La donna si trovava alla 22esima settimana di gravidanza. Ad assisterla una squadra di ginecologi, cardiochirurghi e neonatologi. Per il parto si è atteso il raggiungimento della 34esima settimana

Un accesso in ospedale di una donna incinta per un malessere diffuso, la diagnosi della lacerazione dell'aorta, la principale arteria del corpo, il complicato intervento per salvare la paziente e il feto che porta in grembo. Infine la buona notizia: l'operazione ha avuto successo.

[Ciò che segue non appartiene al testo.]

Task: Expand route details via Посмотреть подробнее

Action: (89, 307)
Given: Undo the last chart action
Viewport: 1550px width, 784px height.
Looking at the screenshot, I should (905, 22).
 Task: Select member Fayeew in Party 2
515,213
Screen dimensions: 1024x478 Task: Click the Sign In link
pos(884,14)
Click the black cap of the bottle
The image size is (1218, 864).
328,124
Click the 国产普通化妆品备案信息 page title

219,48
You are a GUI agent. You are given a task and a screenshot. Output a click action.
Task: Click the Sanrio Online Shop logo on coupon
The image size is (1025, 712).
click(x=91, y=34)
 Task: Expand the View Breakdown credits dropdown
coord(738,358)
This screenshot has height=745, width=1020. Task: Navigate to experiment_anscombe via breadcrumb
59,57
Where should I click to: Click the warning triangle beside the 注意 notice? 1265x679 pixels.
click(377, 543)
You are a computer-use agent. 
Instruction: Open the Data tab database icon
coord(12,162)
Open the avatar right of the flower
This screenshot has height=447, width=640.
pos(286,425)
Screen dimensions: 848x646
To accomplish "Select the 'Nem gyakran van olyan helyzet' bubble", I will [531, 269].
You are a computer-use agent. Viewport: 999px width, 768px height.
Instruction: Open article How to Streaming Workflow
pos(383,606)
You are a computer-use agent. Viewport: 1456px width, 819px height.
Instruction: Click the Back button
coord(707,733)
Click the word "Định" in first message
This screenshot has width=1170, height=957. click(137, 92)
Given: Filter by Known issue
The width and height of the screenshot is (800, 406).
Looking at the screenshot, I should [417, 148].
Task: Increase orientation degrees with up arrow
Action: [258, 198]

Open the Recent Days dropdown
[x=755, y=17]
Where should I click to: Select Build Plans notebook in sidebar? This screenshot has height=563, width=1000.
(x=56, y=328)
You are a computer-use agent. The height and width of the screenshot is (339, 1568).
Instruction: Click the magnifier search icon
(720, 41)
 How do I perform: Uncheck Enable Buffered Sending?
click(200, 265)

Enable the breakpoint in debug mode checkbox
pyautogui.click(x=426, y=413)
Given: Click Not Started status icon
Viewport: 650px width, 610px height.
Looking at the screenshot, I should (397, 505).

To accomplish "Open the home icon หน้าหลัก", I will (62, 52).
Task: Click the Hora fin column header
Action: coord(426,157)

La donna si trovava alla 22esima settimana di gravidanza. L'ospedale che l'ha presa in carico è il Niguarda, con una squadra di ginecologi, cardiochirurghi e neonatologi ad assisterla, una volta scoperta la disseccazione acuta dell'aorta. La decisione è stata di operarla con il feto in utero, in modo da far proseguire la gestazione il più possibile. Una particolare fattispecie molto rara, con pochissimi casi pregressi in letteratura scientifica. L'intervento, durato sette ore, è stato eseguito dal personale medico, infermieristico e tecnico della Cardiochirurgia e Trapianto di Cuore, in collaborazione con il Servizio di Anestesia e Rianimazione Cardiotoracovascolare. Dopo un breve decorso in terapia intensiva, la paziente è stata affidata agli specialisti della Cardiologia 2 - Insufficienza Cardiaca e Trapianti, che insieme ai colleghi del reparto Ostetricia e Ginecologia, guidato da Federico Spelzini, hanno garantito il ricovero e uno stretto monitoraggio della gravidanza, che è stata fatta così proseguire fino alla 34esima settimana. Quindi la programmazione del parto cesareo, che ha avuto esito positivo. I dati clinici, a tre mesi dal primo ingresso in Pronto soccorso, confermano che sia la madre sia il bambino stanno bene.